Passage given:
━━━━━━━━━━

Wormwood

Wormwood

Please note that this review may contain spoilers for its prequel, Shadowmancer. You can read my review of this novel [here].

As you may have noticed, I like to find something good in every novel. Even if I don’t enjoy a book on the whole, I still try to look for that little ray of sunshine that made the story more bearable. There was only one novel that was so bad that I found myself unable to stick to this ethos – the ugly, hate-filled mess known as Shadowmancer. This is its sequel.

Wormwood was written by G.P. Taylor and first published in 2004. It forms the second part of The Shadowmancer Quartet – preceded by Shadowmancer (2002) and followed by Tersias (2005) and The Shadowmancer Returns: Curse of Salamander Street (2006). Although it does follow on from the events of Shadowmancer, Wormwood largely stands alone and so can for the most part by read and understood without reference to its precursor.

━━━━━━━━━━

Information shown:

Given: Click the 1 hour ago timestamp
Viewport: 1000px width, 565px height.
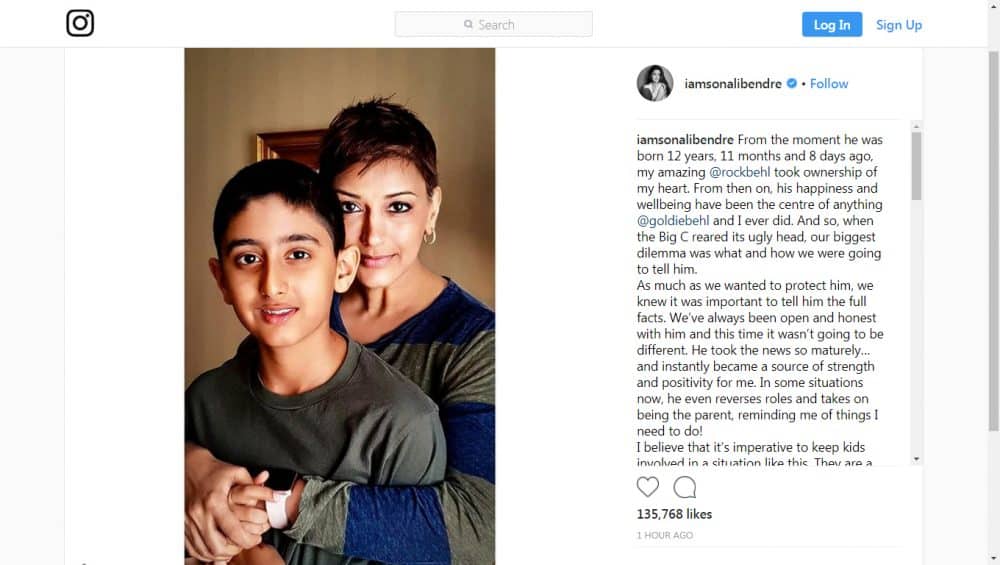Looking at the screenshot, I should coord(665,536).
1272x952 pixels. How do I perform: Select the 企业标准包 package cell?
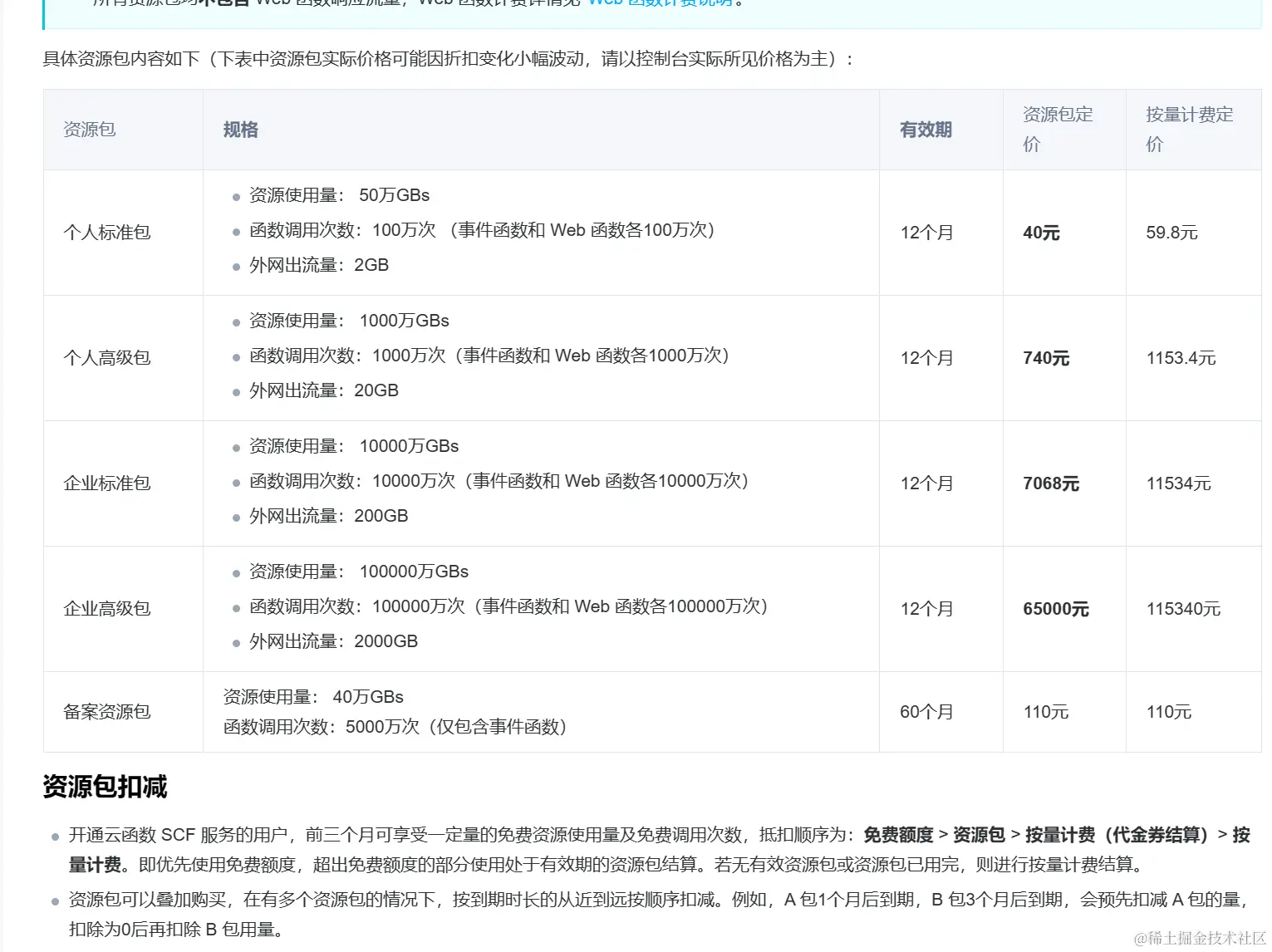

━━━━━━━━━━

Required work:
1) According to the review of Wormwood, in what year was the novel first published?
2) Could you carry on the Wormwood review past its final sentence?
The listing has no connection to the Wormwood review.

Replies:
1) 2004

2)
The novel is set in 18th Century London and focuses on Sarian Blake, a scientist who has recently come into possession of an ancient text known only as the Nemorensis. In this book is reported to be written all of the secrets of the universe and, through studying it, Blake learns that a comet called Wormwood will soon strike the city, poisoning the water and killing most of the populous.

Torn between wanting to warn the people of London and just leaving them to be destroyed, Blake continues to study the comet. However, he is not the only person who knows about the existence of the book. Far beneath London, a shadowy cabal of animal-masked magi plot to steal the Nemorensis. Led by the beautiful Yerzinia, they befriend Blake’s serving girl (Agetta) and trick her into helping them.

Although Blake is oblivious to their scheming, he still senses that something is amiss and knows that he must keep the Nemorensis safe. It is the only way that he can learn more about Wormwood and in doing so prove his genius to his peers.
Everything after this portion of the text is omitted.